--- Task brief ---
Please set out every line of the listing below as a Markdown table with the columns Row and Line, skipping blank lines.

....................

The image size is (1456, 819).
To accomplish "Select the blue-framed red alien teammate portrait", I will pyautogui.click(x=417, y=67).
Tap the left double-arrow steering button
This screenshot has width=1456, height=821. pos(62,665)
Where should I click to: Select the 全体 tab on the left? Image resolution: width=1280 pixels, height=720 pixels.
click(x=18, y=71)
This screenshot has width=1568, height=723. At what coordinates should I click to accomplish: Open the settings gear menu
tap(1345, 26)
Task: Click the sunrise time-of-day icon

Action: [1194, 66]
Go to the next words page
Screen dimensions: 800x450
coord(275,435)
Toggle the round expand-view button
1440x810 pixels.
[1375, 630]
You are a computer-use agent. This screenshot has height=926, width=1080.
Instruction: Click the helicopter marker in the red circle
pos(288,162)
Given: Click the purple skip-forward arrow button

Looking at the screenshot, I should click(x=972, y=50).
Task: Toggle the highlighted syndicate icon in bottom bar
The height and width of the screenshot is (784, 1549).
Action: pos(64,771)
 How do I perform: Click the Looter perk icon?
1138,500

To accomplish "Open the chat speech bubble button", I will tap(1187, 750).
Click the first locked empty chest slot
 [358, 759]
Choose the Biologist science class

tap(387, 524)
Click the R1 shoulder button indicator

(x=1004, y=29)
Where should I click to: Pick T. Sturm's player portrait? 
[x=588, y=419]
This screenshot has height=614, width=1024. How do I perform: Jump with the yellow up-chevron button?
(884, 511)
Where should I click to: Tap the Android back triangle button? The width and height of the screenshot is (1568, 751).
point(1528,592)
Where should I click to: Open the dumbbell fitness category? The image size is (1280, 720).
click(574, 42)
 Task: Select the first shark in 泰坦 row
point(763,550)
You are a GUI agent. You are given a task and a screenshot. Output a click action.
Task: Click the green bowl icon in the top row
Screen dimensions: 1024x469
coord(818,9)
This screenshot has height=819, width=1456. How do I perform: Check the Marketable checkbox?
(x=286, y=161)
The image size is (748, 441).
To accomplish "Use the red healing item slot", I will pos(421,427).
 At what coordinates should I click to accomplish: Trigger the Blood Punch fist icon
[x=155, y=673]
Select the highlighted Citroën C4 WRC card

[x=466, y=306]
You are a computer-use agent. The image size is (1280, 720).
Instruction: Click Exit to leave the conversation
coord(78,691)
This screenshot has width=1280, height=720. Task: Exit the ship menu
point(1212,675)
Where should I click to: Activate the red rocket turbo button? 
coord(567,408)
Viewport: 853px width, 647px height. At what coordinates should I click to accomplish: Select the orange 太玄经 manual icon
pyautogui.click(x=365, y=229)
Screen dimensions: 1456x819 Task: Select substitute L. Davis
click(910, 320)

....................

--- Solved exercise ---
| Row | Line |
|---|---|
| 1 | The image size is (1456, 819). |
| 2 | To accomplish "Select the blue-framed red alien teammate portrait", I will pyautogui.click(x=417, y=67). |
| 3 | Tap the left double-arrow steering button |
| 4 | This screenshot has width=1456, height=821. pos(62,665) |
| 5 | Where should I click to: Select the 全体 tab on the left? Image resolution: width=1280 pixels, height=720 pixels. |
| 6 | click(x=18, y=71) |
| 7 | This screenshot has width=1568, height=723. At what coordinates should I click to accomplish: Open the settings gear menu |
| 8 | tap(1345, 26) |
| 9 | Task: Click the sunrise time-of-day icon |
| 10 | Action: [1194, 66] |
| 11 | Go to the next words page |
| 12 | Screen dimensions: 800x450 |
| 13 | coord(275,435) |
| 14 | Toggle the round expand-view button |
| 15 | 1440x810 pixels. |
| 16 | [1375, 630] |
| 17 | You are a computer-use agent. This screenshot has height=926, width=1080. |
| 18 | Instruction: Click the helicopter marker in the red circle |
| 19 | pos(288,162) |
| 20 | Given: Click the purple skip-forward arrow button |
| 21 | Looking at the screenshot, I should click(x=972, y=50). |
| 22 | Task: Toggle the highlighted syndicate icon in bottom bar |
| 23 | The height and width of the screenshot is (784, 1549). |
| 24 | Action: pos(64,771) |
| 25 |  How do I perform: Click the Looter perk icon? |
| 26 | 1138,500 |
| 27 | To accomplish "Open the chat speech bubble button", I will tap(1187, 750). |
| 28 | Click the first locked empty chest slot |
| 29 |  [358, 759] |
| 30 | Choose the Biologist science class |
| 31 | tap(387, 524) |
| 32 | Click the R1 shoulder button indicator |
| 33 | (x=1004, y=29) |
| 34 | Where should I click to: Pick T. Sturm's player portrait?  |
| 35 | [x=588, y=419] |
| 36 | This screenshot has height=614, width=1024. How do I perform: Jump with the yellow up-chevron button? |
| 37 | (884, 511) |
| 38 | Where should I click to: Tap the Android back triangle button? The width and height of the screenshot is (1568, 751). |
| 39 | point(1528,592) |
| 40 | Where should I click to: Open the dumbbell fitness category? The image size is (1280, 720). |
| 41 | click(574, 42) |
| 42 |  Task: Select the first shark in 泰坦 row |
| 43 | point(763,550) |
| 44 | You are a GUI agent. You are given a task and a screenshot. Output a click action. |
| 45 | Task: Click the green bowl icon in the top row |
| 46 | Screen dimensions: 1024x469 |
| 47 | coord(818,9) |
| 48 | This screenshot has height=819, width=1456. How do I perform: Check the Marketable checkbox? |
| 49 | (x=286, y=161) |
| 50 | The image size is (748, 441). |
| 51 | To accomplish "Use the red healing item slot", I will pos(421,427). |
| 52 |  At what coordinates should I click to accomplish: Trigger the Blood Punch fist icon |
| 53 | [x=155, y=673] |
| 54 | Select the highlighted Citroën C4 WRC card |
| 55 | [x=466, y=306] |
| 56 | You are a computer-use agent. The image size is (1280, 720). |
| 57 | Instruction: Click Exit to leave the conversation |
| 58 | coord(78,691) |
| 59 | This screenshot has width=1280, height=720. Task: Exit the ship menu |
| 60 | point(1212,675) |
| 61 | Where should I click to: Activate the red rocket turbo button?  |
| 62 | coord(567,408) |
| 63 | Viewport: 853px width, 647px height. At what coordinates should I click to accomplish: Select the orange 太玄经 manual icon |
| 64 | pyautogui.click(x=365, y=229) |
| 65 | Screen dimensions: 1456x819 Task: Select substitute L. Davis |
| 66 | click(910, 320) |